ParamTypeRequiredNotes
tool_namestryesMatch against tool_name in your policies.
session_idstryesGroups events in the audit log. Pick a granularity (per-conversation is common).
agent_idstr | NonenoLocked to the JWT’s sub. Mismatched values are silently ignored.
metadataEvaluationMetadata | NonenoTool input + framework-specific extras. See below.
frameworkstr | NonenoTag for the audit event. Adapters set this.
traceTraceContext | NonenoIf set, uploaded and attached to the audit event.

EvaluationMetadata

class EvaluationMetadata(BaseModel):
    input: dict[str, Any] | None = None
    args: list[Any] | None = None
    kwargs: dict[str, Any] | None = None
    tool_use_id: str | None = None
Pick the field that matches how the call’s arguments are structured:
  • MCP, Claude Agent: input={...} — the dict the tool was invoked with.
  • LangChain: args=[...], kwargs={...} — positional and keyword.
  • Raw SDK: whatever shape your tools take.
These flow into the policy evaluator’s request as input.<key>, args.<index>, kwargs.<key> respectively.

Returns: EvaluationResult

class EvaluationResult(BaseModel):
    decision: Literal["allow", "deny"]
    reason: str | None
    code: str | None
    matchedPolicyId: str | None
    matchedPolicyVersion: int | None
    matchedRuleId: str | None
    latencyMs: float
For decision == "allow" with no policy matching, all the matched* fields are None. For deny, the matched rule’s id becomes code and its description becomes reason.

Examples

Plain

result = gov.evaluate("delete_file", session_id="s1")
if result.decision == "deny":
    raise PermissionError(result.reason)

With input

from rubric import EvaluationMetadata

result = gov.evaluate(
    "shell.exec",
    session_id="s1",
    metadata=EvaluationMetadata(input={"command": "rm -rf /tmp"}),
)
The policy can match on input.command:
- field: input.command
  operator: contains
  value: "rm -rf"

With trace

from rubric import TraceContext, UserMessage

trace = TraceContext()
trace.append(UserMessage(content="Delete the staging logs"))

result = gov.evaluate(
    "delete_file",
    session_id="s1",
    metadata=EvaluationMetadata(input={"path": "/var/log/old.log"}),
    trace=trace,
)
The trace is uploaded to Rubric and the returned traceId is attached to the audit event.

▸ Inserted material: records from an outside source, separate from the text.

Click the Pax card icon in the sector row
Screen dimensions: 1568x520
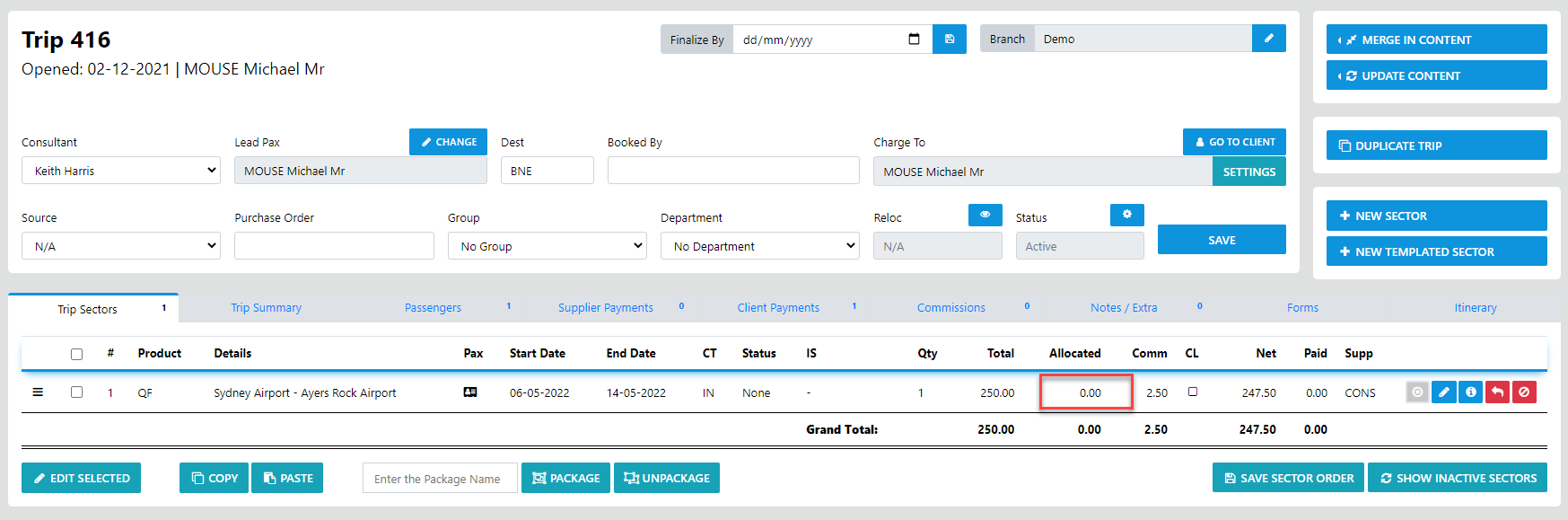click(x=470, y=392)
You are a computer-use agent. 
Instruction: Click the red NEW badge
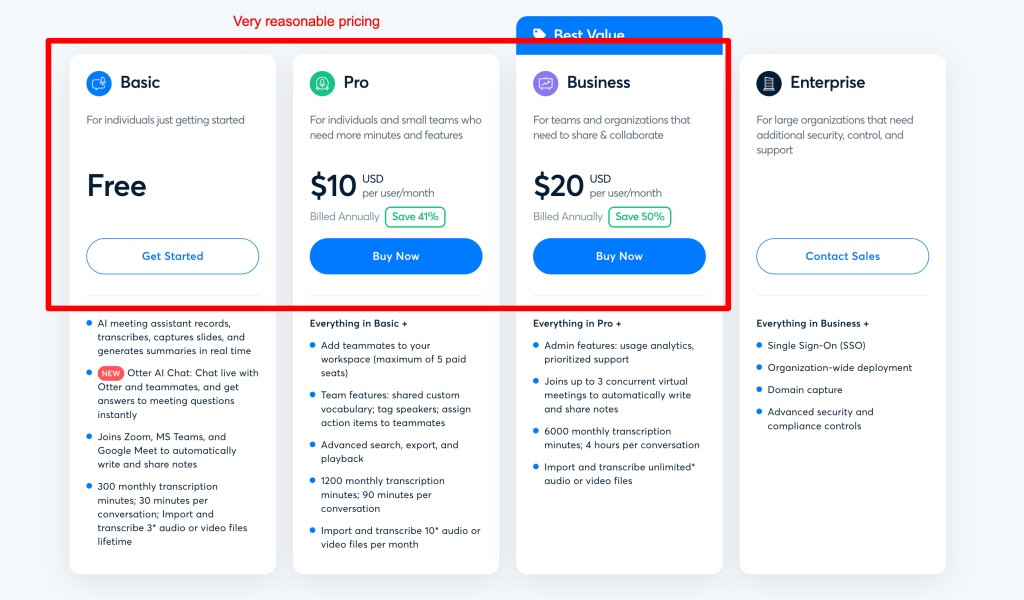coord(111,373)
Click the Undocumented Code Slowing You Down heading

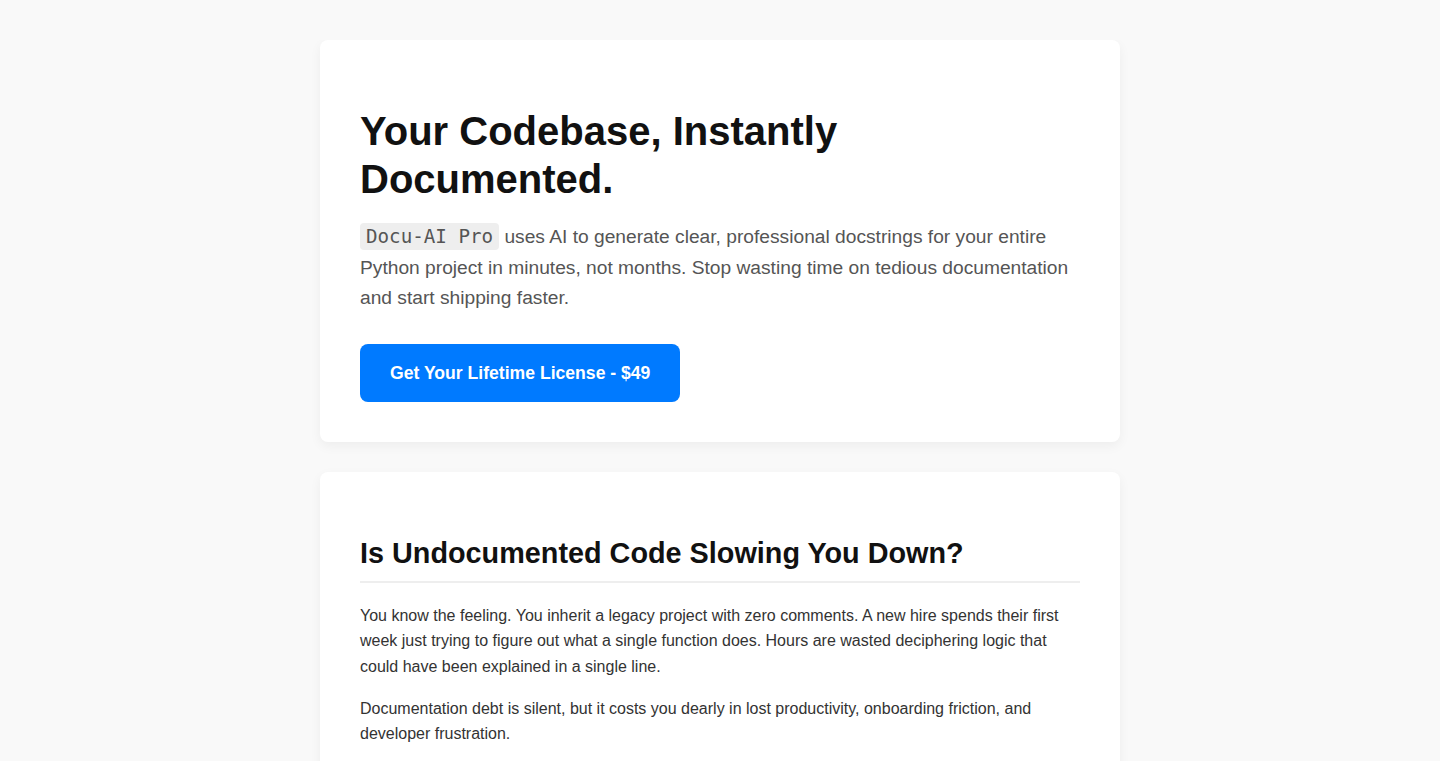click(661, 553)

See Traces.

Performance

Synchronous portion (returns to caller):
  • Pure-Python evaluator: ~50–200µs.
  • Native (Rust) evaluator: ~5–20µs (pip install rubric-app[runtime]).
  • DLP scan: ~50µs (regex), ~1ms (Presidio).
  • Trace upload (if attached): 2–5ms.
Asynchronous (does not block the caller):
  • Audit event flush: batched, runs every 1s or every 100 events.

Error handling

evaluate() does not raise. If anything goes wrong internally, you get an EvaluationResult(decision="allow", ...) and the error is logged. This is deliberate — a misconfigured Rubric should never block your agent. To enforce default-deny, set spec.defaultEffect: deny in your policy.